• _Consignes de travail_:
- A) Pouvez-vous recopier à l'identique le passage de l'extrait sur le divorce qui va de « [V] [R] est » jusqu'à « pour Mme [W]. » inclus ?
- B) D'après l'extrait sur le divorce :
(i) À quelle date les époux se sont-ils mariés ?
(ii) Quelle part de la maison indivise appartient à Mme [W] ?
(iii) À quelle date la requête en divorce a-t-elle été déposée ?

• _Extrait retenu_:
____________________

Signé par Anne-Claire ALMUNEAU, président, et par Sophie PENEAUD, greffier, auquel la minute a été remise par le magistrat signataire.
* * * *
EXPOSÉ DU LITIGE
Mme [U] [W], née le 30 mars 1949 à [Localité 13] (71) et M. [T] [R], né le 6 septembre 1940 à [Localité 15] (54), tous deux de nationalité française, se sont mariés le 5 juillet 1976, devant l'officier d'état civil de [Localité 11] (01).
Ce mariage a été précédé d'un contrat de séparation de biens, par contrat reçu le 1er juillet 1976, par Me [D].
[V] [R] est née de cette union le 14 janvier 1977 à [Localité 11].
Mme [U] [W] et M.[T] [R] sont propriétaires indivis depuis le 23 octobre 1981 d'une maison située à [Localité 12] (Ain) à hauteur des 2/3 pour M. [R] et d'un tiers pour Mme [W].
Par requête du 7 octobre 2015, Mme [U] [W] a saisi le juge aux affaires familiales du tribunal de grande instance de Bourg-en-Bresse, d'une demande en divorce.
Par ordonnance de non- conciliation du 4 avril 2016, le juge aux affaires familiales a notamment attribué la jouissance du domicile conjugal, à titre gratuit à M. [R].
Par jugement définitif au 10 décembre 2018, le juge aux affaires familiales du tribunal de grande instance de Bourg-en-Bresse, a :
- prononcé le divorce des époux [U] [W] et [T] [R],
- fixé la date des effets du divorce quant aux biens au 29 avril 2005 conformément aux dispositions de l'article 262-1 du code civil
Par acte du 12 juin 2020, M. [T] [R], a assigné Mme [U] [W] au visa des articles 267-1, 146-7, 840 du code civil, 1136 et suivants, 1361 et suivants du code de procédure civile, devant le juge aux affaires familiales du tribunal judiciaire de Bourg-en-Bresse, pour qu'il soit statué sur la liquidation et le partage du régime matrimonial des époux.

____________________

• _Données extraites_:

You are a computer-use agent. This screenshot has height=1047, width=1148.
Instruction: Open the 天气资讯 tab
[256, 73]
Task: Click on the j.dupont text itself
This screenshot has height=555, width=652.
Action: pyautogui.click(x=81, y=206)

____________________

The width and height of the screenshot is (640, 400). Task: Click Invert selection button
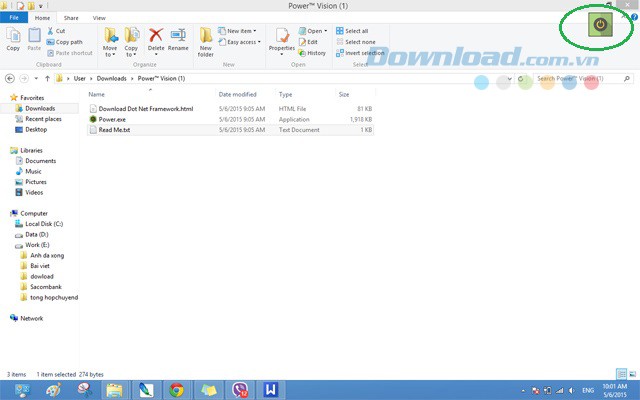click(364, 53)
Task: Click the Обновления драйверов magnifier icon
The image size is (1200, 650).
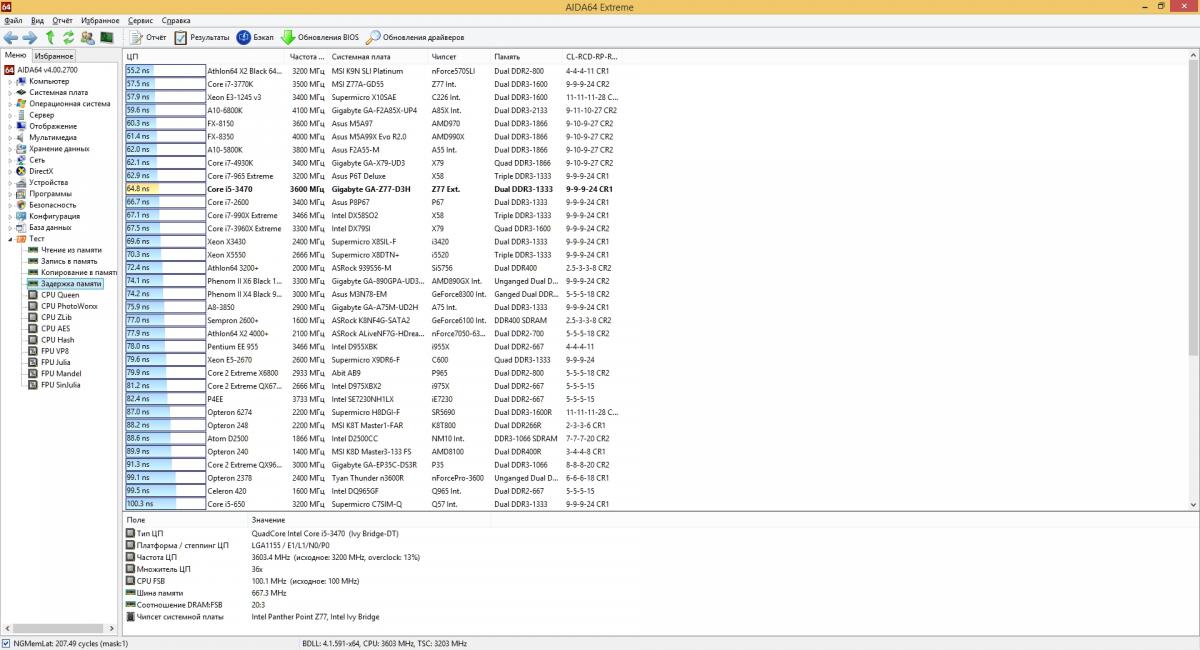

____________________

• _Réponses attendues_:
- A)
[V] [R] est née de cette union le 14 janvier 1977 à [Localité 11].
Mme [U] [W] et M.[T] [R] sont propriétaires indivis depuis le 23 octobre 1981 d'une maison située à [Localité 12] (Ain) à hauteur des 2/3 pour M. [R] et d'un tiers pour Mme [W].

- B)
(i) Le 5 juillet 1976.
(ii) Un tiers.
(iii) Le 7 octobre 2015.